Lead researcher
Dr Duangporn Jamsai, Prof Moira O'Bryan
Institution
Monash University
Tumour type:
Lung
Years funded
2014-2016
Project description
It is extremely common for part of a chromosome called 3 (3p21.3) to be deleted in people with lung cancer. Those who experience this have particularly poor outcomes.
One of the genes within this is the RNA binding protein RBM5. Using our unique mouse model, we have shown that hte partial loss of this protein (to a similar level in patients) leads to a significant increase in the rate of lung cancer progression.
This provides compelling data that patients containing RBM5 deletions should be treated as particularly high-risk.
It also suggests that this protein, or the genes that controls it, may be plausible targets for the treatment of late stage lung cancer.
What is the need?
The project was undertaken so as to definitively define the role of RBM5 in lung cancer.
While several previous studies have proposed it as a market of subset of lung cancers, none have actually tested its functional role.

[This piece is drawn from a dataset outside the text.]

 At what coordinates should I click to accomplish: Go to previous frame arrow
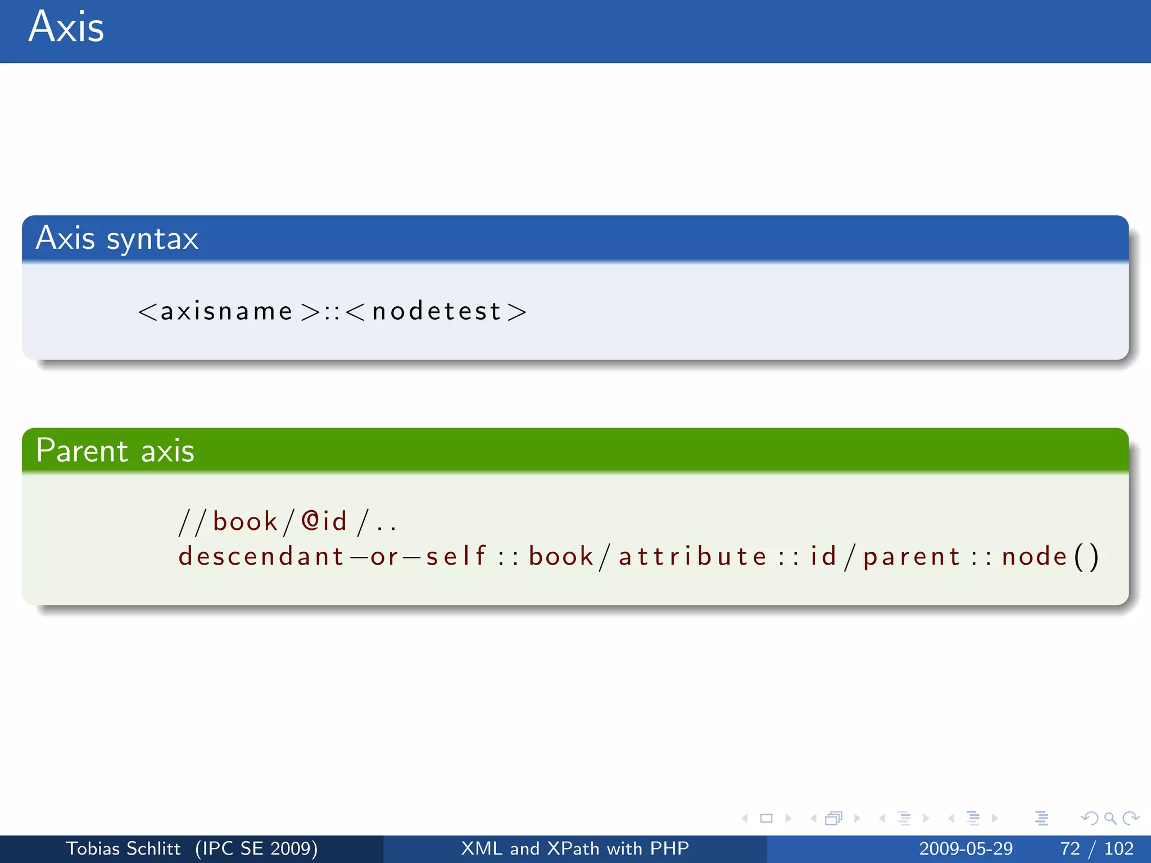(x=813, y=819)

We have shown the loss of RBM5 function is a significant risk factor for high grade lung cancer.
What impact will this research have?
By defining the loss of an RBM5 gene is a risk factor for lung cancer in the mouse, and given the similar function between mouse and human, the same result is likely to hold true in human lung cancer.

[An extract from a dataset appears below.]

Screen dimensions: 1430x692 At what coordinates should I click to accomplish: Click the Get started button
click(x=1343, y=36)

This information will allow the patients containing a loss of the RBM5 gene to be classified into a high risk group where more aggressive treatments may be considered earlier in disease progression.
In addition, our work provides an insight into the molecular mechanism that controls lung development and function.
"This information will allow the patients containing a loss of the RBM5 gene to be classified into a high risk group where more aggressive treatments may be considered earlier in disease progression."